A few missions in the second half of the 19th century dealt exclusively with children, including  Matthew Hale's Poonindie Mission at Port Lincoln, SA,  and Anne Camfield's Native Institution at Albany, WA.  No children were forced to enter these missions. Parents willingly brought children to Anne Camfield. Faced with large numbers of young people desperate to go to Poonindie, Hale had to limit the intake. In settled Australia, Aboriginal people had very few choices about where to live. They often chose mission life so that they, or their children, might survive.

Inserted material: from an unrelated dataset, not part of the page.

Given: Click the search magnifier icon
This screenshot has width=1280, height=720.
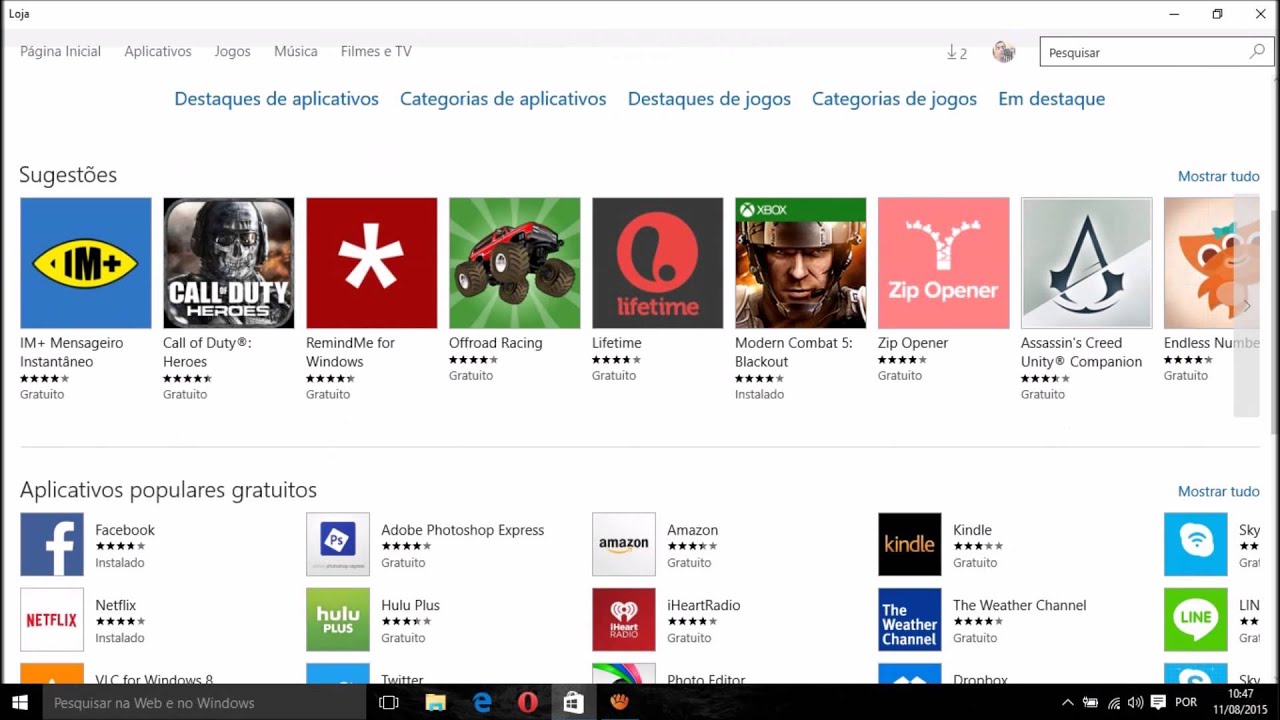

As the 19th century closed, churches began looking towards the remote centre and north of the continent, hoping to find 'real' Aboriginal people, uncontaminated by white society. The invariable mission strategy was the 'mission station'. Whether Anglican, Presbyterian, Lutheran, Moravian or Catholic, or whether the missionaries were German, Spanish, English or Australian-born, they all tried to create the European peasant village.  These missions concentrated on the education of the young through a regimented school day and a residential dormitory system. Nevertheless these children were not part of the ‘stolen generations’—that is, the missions were located on their lands so that they were not totally isolated from family and community.

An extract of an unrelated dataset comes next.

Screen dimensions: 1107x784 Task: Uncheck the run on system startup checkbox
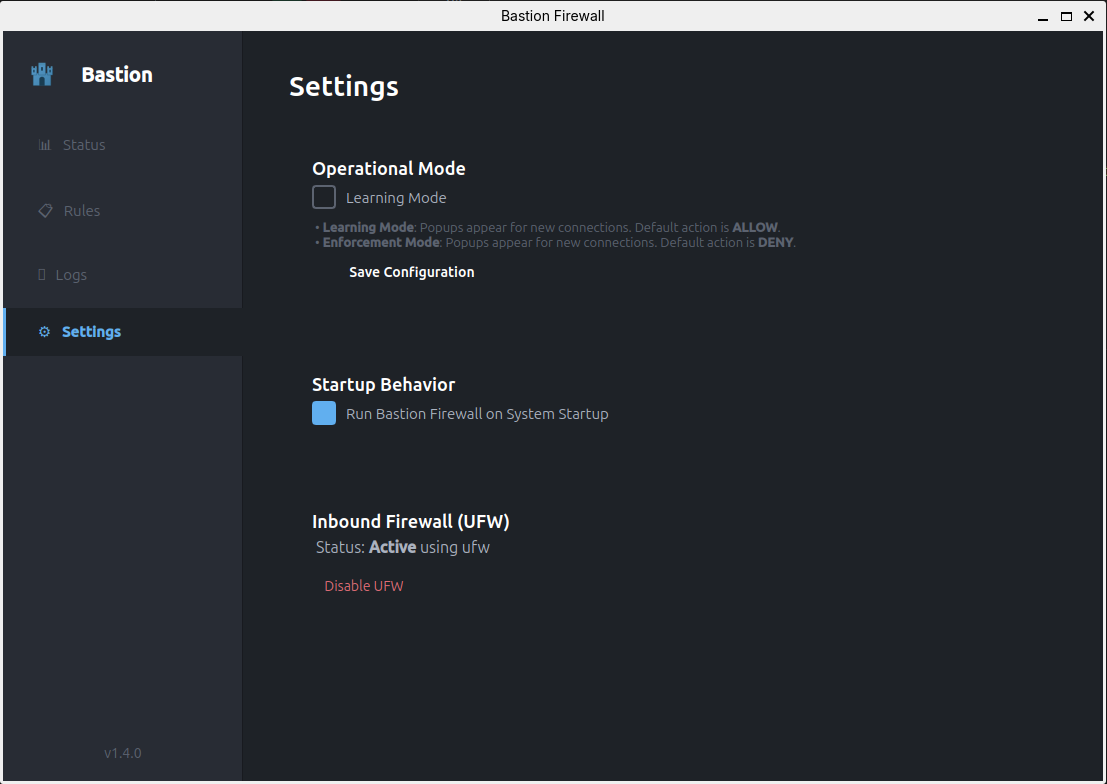[324, 413]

With the churches concentrating their missionary efforts on 'tribal' or traditionally-oriented Aboriginal people in remote Australia, Aboriginal people in more settled parts of the continent were largely ignored. The few notable exceptions include the Victorian CMA missions at Lake Condah and Lake Tyers, although these ceased to be missions once taken over by the Government. In NSW, there were no church missions after the 1880s. This vacuum was filled by the 'non-denominational' missions which arose in the early 1900s. The most significant of these were the Aboriginal Inland Mission (AIM) and the United Aborigines Mission (UAM), which had a common origin in the little La Perouse Aborigines' Mission. The founders of these missions were people of compassion, motivated to try to do something for desperately needy Aboriginal people: to bring them the gospel, to relieve their suffering, to give them hope.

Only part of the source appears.